» Extrait:
▽
Afin d'assurer un égal accès des hommes et des femmes à l'emploi, les signataires affirment le principe selon lequel les critères retenus pour le recrutement doivent être strictement fondés sur les compétences, l'expérience professionnelle et la qualification des candidats et non sur l'appartenance à tel sexe.
Les offres d'emploi ne doivent pas comporter de mention relative au sexe ou à la situation de famille, favorisant les candidatures de l'un ou l'autre sexe.
A cet égard, les signataires recommandent aux employeurs, s'agissant de la rédaction des offres d'emploi :
― lorsque l'offre et l'annonce correspondante concernent un emploi dont il existe une dénomination au masculin et féminin de mentionner les deux genres (exemples : vendeur(se), retoucheur(se), etc.) ;
― lorsque, au contraire, la dénomination de l'emploi n'existe qu'au masculin ou au féminin, de s'inspirer de l'une ou l'autre des formules qui suivent :
― ajouter une mention indiquant que l'emploi est offert aux candidats des deux sexes (exemple : chef de magasin H/F) ;
― utiliser des mots neutres tels que : personne chargée de..., lorsqu'il résulte clairement de la rédaction de l'offre qu'elle s'adresse aux candidats des deux sexes dans des conditions identiques.
△
» Travail demandé:
Citez mot pour mot le passage de l'extrait sur l'égalité d'accès à l'emploi qui va de « Afin d'assurer un » à « ou l'autre sexe. », ces deux passages compris. Les lignes ci-dessous proviennent d'une autre source que l'extrait.

[Entrées enregistrées]
▽
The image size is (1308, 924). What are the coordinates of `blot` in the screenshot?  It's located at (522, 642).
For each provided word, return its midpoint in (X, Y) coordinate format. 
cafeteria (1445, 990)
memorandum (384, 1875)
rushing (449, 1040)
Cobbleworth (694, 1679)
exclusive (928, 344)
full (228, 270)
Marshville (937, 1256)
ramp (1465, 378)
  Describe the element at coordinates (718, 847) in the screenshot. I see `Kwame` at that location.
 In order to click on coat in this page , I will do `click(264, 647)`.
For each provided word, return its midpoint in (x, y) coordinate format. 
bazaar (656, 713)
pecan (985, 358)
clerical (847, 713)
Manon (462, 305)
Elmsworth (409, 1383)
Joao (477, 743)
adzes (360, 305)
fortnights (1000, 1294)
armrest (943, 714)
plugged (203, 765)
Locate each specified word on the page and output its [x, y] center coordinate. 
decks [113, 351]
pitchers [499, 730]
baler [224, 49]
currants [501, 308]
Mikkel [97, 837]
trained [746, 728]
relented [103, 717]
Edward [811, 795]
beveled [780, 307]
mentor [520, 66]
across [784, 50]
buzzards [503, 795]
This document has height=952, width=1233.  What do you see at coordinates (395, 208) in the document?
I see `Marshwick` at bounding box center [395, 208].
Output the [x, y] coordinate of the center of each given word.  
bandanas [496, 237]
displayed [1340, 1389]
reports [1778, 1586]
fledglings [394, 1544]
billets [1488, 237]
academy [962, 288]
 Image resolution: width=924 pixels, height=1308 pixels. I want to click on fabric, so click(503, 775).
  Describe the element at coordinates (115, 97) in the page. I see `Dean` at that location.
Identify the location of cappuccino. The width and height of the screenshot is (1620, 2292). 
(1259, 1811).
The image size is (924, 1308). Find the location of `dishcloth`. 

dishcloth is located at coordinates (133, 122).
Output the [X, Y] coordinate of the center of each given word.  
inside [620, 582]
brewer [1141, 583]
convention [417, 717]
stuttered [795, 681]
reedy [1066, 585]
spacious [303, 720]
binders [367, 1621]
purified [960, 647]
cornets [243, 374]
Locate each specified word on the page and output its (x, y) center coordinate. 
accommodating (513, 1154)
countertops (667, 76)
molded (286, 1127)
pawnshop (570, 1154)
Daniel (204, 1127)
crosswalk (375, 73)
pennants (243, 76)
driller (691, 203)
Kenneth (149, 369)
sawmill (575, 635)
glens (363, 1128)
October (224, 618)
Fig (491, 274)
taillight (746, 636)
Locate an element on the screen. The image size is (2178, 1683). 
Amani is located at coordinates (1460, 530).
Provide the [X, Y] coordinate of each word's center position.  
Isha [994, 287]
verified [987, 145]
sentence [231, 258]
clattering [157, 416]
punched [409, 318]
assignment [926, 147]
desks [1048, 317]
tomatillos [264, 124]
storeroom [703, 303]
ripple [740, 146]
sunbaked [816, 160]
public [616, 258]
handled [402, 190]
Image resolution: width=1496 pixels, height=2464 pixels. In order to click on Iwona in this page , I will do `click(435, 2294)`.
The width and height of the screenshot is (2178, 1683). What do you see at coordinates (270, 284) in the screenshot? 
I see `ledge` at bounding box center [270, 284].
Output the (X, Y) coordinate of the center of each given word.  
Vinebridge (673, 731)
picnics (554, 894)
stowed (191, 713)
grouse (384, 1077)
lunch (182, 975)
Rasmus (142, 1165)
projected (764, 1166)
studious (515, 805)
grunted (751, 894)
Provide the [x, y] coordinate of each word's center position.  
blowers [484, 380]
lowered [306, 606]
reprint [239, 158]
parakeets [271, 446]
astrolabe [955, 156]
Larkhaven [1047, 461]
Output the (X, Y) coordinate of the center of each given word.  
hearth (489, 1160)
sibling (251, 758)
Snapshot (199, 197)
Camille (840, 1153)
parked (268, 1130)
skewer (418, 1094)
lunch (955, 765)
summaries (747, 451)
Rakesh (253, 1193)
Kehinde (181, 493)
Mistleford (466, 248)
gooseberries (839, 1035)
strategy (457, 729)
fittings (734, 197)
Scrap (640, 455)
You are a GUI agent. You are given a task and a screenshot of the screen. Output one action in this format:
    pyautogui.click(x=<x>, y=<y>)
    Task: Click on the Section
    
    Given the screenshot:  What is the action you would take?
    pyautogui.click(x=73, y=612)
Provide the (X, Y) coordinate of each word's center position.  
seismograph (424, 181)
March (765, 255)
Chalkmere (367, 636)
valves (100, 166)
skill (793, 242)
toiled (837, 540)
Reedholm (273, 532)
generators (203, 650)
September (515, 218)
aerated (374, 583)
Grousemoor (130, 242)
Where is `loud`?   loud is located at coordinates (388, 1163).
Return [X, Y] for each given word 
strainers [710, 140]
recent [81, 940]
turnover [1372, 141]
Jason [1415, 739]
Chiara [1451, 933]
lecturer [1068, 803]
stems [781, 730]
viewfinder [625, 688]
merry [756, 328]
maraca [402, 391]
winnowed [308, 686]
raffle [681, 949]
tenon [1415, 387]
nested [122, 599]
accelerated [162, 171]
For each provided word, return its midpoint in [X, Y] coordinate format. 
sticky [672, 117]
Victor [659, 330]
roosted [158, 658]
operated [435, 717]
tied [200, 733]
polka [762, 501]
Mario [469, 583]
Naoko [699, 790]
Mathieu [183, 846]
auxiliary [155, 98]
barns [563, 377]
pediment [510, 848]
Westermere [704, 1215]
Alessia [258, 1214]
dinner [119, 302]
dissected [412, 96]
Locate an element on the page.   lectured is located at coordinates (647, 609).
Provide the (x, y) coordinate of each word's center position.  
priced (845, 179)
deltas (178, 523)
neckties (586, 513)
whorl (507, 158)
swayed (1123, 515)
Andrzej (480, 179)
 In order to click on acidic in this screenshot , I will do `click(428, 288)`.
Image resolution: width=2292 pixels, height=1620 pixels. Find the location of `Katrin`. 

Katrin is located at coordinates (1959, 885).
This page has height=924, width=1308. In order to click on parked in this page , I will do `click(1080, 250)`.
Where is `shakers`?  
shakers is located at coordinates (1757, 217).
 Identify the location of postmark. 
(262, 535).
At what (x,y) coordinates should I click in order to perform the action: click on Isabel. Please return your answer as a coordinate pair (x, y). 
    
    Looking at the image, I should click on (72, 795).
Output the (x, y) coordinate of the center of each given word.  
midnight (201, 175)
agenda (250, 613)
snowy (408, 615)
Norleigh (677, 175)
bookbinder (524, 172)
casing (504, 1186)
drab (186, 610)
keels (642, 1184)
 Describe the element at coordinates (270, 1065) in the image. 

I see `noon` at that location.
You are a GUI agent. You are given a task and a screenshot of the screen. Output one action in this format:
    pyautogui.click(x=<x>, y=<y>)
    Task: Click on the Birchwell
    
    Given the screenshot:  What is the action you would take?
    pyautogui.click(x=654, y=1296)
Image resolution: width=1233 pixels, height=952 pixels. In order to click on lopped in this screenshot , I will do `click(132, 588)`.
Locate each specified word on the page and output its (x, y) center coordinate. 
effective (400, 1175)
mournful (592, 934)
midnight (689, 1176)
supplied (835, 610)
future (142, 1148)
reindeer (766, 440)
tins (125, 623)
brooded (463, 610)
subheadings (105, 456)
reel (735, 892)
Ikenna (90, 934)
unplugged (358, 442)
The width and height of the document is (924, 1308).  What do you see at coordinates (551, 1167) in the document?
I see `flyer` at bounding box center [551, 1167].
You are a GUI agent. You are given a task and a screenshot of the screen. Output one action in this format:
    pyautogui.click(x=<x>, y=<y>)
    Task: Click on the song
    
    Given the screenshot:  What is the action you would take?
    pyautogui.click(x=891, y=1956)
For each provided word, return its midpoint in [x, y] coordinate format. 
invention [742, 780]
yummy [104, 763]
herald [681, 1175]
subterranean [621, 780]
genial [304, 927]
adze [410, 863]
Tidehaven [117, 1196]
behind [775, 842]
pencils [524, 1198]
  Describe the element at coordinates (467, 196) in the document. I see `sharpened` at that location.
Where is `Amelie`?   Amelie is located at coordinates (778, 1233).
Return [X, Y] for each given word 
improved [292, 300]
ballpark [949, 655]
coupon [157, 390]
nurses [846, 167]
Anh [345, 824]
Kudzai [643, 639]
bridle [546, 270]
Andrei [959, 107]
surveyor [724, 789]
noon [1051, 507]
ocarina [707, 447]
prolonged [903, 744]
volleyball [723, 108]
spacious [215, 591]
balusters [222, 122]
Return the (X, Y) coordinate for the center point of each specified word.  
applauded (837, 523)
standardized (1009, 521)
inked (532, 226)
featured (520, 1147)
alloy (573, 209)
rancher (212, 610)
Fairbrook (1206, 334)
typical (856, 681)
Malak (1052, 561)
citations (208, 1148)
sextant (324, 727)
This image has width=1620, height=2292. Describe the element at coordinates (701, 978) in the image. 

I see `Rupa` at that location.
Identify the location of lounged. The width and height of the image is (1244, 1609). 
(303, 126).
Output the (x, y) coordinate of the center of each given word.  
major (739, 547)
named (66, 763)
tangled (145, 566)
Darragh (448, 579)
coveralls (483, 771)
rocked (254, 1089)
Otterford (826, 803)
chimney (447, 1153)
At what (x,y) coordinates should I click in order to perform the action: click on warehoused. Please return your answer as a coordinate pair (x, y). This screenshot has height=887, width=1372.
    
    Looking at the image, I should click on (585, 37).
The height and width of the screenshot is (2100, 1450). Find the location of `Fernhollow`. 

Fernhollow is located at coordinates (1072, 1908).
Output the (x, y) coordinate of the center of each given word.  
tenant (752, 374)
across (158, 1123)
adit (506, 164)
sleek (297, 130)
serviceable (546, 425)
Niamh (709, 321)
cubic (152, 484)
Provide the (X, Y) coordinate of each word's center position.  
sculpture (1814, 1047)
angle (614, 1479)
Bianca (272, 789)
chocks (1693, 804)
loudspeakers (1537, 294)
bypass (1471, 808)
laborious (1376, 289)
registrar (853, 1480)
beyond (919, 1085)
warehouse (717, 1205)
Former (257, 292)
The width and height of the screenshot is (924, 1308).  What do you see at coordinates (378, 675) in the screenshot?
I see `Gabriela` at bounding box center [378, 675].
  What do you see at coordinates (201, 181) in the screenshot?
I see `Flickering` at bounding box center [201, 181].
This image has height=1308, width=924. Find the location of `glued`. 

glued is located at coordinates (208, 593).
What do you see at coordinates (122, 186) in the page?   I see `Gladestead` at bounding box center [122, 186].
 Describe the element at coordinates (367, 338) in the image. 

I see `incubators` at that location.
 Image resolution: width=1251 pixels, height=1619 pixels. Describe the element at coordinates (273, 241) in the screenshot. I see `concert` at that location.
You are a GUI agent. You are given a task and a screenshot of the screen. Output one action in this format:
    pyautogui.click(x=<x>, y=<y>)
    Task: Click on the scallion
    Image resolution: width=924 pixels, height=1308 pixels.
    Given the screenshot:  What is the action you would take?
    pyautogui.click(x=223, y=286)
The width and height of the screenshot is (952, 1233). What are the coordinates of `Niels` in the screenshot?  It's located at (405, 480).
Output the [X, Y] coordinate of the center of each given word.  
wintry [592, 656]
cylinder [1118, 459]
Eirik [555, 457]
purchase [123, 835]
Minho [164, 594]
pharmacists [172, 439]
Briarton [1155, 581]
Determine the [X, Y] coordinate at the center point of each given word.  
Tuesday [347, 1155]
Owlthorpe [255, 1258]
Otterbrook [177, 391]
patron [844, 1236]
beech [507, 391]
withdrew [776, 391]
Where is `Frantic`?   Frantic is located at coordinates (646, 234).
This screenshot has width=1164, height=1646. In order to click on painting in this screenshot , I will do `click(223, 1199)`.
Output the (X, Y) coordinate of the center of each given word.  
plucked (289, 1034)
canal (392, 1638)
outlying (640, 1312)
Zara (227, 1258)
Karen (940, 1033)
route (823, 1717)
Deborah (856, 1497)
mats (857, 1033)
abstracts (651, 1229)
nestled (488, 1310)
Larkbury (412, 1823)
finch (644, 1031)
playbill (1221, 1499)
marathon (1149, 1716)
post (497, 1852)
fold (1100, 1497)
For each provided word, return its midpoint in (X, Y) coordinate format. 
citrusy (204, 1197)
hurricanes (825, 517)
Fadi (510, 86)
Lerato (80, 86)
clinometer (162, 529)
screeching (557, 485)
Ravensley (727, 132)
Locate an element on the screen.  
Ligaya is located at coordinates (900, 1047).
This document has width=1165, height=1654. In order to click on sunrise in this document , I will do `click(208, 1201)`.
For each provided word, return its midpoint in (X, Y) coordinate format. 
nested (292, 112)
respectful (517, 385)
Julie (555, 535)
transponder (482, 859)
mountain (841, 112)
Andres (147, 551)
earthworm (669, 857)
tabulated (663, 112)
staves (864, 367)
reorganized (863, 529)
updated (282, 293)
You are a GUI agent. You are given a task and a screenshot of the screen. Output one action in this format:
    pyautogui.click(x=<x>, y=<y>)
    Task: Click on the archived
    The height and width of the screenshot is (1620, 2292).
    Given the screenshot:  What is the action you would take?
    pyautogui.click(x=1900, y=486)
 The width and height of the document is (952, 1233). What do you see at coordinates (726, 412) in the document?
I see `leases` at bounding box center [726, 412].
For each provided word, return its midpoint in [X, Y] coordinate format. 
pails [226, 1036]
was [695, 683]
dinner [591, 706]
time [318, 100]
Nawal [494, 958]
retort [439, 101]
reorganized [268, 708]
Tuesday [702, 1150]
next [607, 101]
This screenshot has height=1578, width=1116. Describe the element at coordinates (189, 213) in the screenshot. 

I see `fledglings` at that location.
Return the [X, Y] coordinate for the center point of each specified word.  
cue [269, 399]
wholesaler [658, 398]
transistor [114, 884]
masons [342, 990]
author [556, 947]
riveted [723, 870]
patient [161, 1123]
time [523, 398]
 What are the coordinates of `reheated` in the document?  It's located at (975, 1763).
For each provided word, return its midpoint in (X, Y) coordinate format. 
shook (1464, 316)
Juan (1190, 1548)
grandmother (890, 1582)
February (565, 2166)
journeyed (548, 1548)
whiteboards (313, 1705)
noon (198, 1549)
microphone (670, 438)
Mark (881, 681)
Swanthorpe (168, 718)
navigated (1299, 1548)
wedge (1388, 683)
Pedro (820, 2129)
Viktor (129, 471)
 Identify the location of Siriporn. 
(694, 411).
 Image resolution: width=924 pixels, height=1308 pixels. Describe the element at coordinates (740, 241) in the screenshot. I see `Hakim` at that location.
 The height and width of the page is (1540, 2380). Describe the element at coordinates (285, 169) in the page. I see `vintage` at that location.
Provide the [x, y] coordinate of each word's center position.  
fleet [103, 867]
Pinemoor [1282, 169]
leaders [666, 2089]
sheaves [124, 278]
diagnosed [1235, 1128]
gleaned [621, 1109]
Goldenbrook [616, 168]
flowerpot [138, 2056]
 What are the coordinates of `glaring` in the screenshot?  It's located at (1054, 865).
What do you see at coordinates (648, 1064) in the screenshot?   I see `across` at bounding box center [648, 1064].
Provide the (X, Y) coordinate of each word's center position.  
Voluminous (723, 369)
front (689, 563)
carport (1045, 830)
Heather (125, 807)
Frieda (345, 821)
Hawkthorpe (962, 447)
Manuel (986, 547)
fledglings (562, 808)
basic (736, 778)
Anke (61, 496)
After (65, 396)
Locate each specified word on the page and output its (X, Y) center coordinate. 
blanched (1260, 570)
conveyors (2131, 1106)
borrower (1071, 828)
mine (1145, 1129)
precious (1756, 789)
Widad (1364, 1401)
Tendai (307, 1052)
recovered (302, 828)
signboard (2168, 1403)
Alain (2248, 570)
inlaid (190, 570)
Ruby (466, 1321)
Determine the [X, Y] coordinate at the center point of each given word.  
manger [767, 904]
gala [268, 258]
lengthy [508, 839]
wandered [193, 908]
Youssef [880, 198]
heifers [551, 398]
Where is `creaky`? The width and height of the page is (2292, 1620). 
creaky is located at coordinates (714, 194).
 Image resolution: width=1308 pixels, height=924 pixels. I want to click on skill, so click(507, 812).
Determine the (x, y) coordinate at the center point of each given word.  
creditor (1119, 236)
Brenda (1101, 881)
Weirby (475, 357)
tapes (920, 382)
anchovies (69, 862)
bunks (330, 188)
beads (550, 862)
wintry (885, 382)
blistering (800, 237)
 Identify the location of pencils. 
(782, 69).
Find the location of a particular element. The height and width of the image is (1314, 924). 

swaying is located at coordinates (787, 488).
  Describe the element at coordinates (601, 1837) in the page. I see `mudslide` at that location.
△
» Réponse attendue:
Afin d'assurer un égal accès des hommes et des femmes à l'emploi, les signataires affirment le principe selon lequel les critères retenus pour le recrutement doivent être strictement fondés sur les compétences, l'expérience professionnelle et la qualification des candidats et non sur l'appartenance à tel sexe.
Les offres d'emploi ne doivent pas comporter de mention relative au sexe ou à la situation de famille, favorisant les candidatures de l'un ou l'autre sexe.